Performance Benchmarks

The figures on this page were produced by running benchmarks/bench_solvers.py from the repository root. To regenerate the figures from a fresh benchmark run:

python benchmarks/bench_solvers.py
python benchmarks/plot_results.py

Hardware context for the results shown here:

  • CPU: AMD Ryzen 7 7840U (16 logical cores)

  • RAM: 46.4 GiB

  • OS: Linux 6.17, Ubuntu 24.04

  • Python 3.12.7 · NumPy 1.26.4 · SciPy 1.16.3

Absolute timings will differ on other hardware; relative performance between methods and cache modes is broadly representative.

Solver scaling

Solve time vs. grid size for FD, FFT, and SAS (1-D and 2-D)

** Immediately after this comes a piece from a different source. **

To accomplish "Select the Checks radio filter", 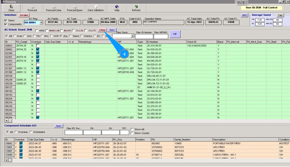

The FD direct solver uses a sparse LU factorisation and scales roughly as \(O(N^{1.5})\) in two dimensions, where \(N\) is the total number of grid cells. At 400×400 cells (\(N^2 = 160\,000\)) a single FD solve takes about 5 s; at 200×200 it takes about 0.6 s.

The FFT method solves the problem in the spectral domain and scales as \(O(N \log N)\). In two dimensions it is roughly two orders of magnitude faster than FD at the same grid size, but requires a uniform (scalar) elastic thickness and imposes periodic boundary conditions (or zero-padded behaviour with no_outside_loads).

The SAS method superposes analytical deflection kernels using fftconvolve, scaling as \(O(N^2 \log N)\) in two dimensions. It is load-pattern-independent and faster than FD for small to moderate grids, but becomes comparable to or slower than FD at very large grids. It also requires a uniform elastic thickness.

The Te profile has a modest effect on FD timing: the shaded band (min to max across all profiles tested — constant, sinusoidal, abrupt step, tanh sigmoidal, correlated noise, wide dynamic range) is narrow, typically within ±15 % of the mean. Spatially noisy profiles show slightly higher times at large grid sizes, likely due to increased fill-in during sparse LU factorisation.

LU factorisation cache

LU cache speedup via the run() path

Speedup of the ``True`` and ``”no_check”`` cache modes over uncached (``False``) via the full run() path. The band shows the range across all Te profiles; the line is the mean. The dotted line at 1× marks no speedup.

When the load \(q_s\) changes between calls but the grid, elastic thickness, and boundary conditions remain fixed, the coefficient matrix does not change. Caching the LU factorisation eliminates the cost of re-factorising on every call, reducing the per-solve work to a single triangular solve.

In two dimensions the ``”no_check”`` mode reaches 7–12× speedup over uncached at grid sizes of 50×50 to 400×400 cells. The speedup grows with grid size because the factorisation cost (eliminated by caching) scales as \(O(N^{1.5})\) while the cached solve (triangular back-substitution) scales as \(O(N)\).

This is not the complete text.